Fatigue resistance improvement of Lean Duplex Stainless Steel by Laser Shock Peening

R. STRUBBIA, ; S. HEREÑÚ; M.C. MARINELLI; C. RUBIO GONZÁLEZ; G. GÓMEZ ROSAS

Darmstadt

Congreso; Congress Materials Science and Engineering 2018 (MSE); 2018

German Materials Society (DGM - Deutsche Gesellschaft für Materialkunde)

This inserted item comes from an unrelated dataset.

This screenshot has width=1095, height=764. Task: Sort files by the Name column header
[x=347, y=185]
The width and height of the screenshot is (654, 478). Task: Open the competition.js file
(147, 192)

Laser shock peening (LSP) is a surface treatment that enhances the mechanical properties of metals with a laser-induced shock wave [1]. These shock waves result from the expansion of plasma induced by the intense pulsed laser irradiation on the material. Thus, LSP technique causes plastic deformation leading to compressive residual stresses in the surface region. In the usual LSP configuration, protective coatings on the surface are used to avoid thermal effects. However, in recent years it was found that LSP without coating (LSPwC) generates the improvement of the fatigue performance of different metals, including stainless steels [2]. Duplex Stainless Steels (DSS) possess an exceptional combination of properties that stem from the mixed of ferrite and austenite phases. DSS are an attractive alternative to austenitic grades founding widespread use in the chemical, gas, oil, paper, offshore, and power industries [3, 4]. The development of cost-efficient DSS, with lower Ni than standard DSS, leads to a newly developed alloy called Lean DSS (LDSS). To date there has been little information available about the effects of LSPwC on cyclic deformation and accompanying substructure in DSS [5, 6]. Particularly, no information is found on the low cycle fatigue (LCF) life optimization caused by LSPwC in LDSSs. Considering that many applications of LDSSs could involve cyclic loading, this work attempts to rationalize the influence of LSPwC on the LCF performance of LDX2101 (UNS S3210). Special interest is placed on relating the fatigue results with the microstructural analysis. The superficial treatments were performed on both sides of specimens, applying two different pulse densities, in order to determine which one is the most efficient for the fatigue life improvement of LDX2101. The material characterization includes; analysis of the dislocation microstructure, determination of phase proportion, grain size, roughness and residual stress. The LSPwC with higher pulse density causes a better improvement in the LCF life of LDX2101 despite its higher roughness. This fact could be rationalized by the more intense compressive residual stresses induced in this case. On the other hand, independently of the pulse density, TEM observations suggest that the austenite is the responsible phase of the fatigue life enhancement as the ferrite phase remains unchanged after LSPwC.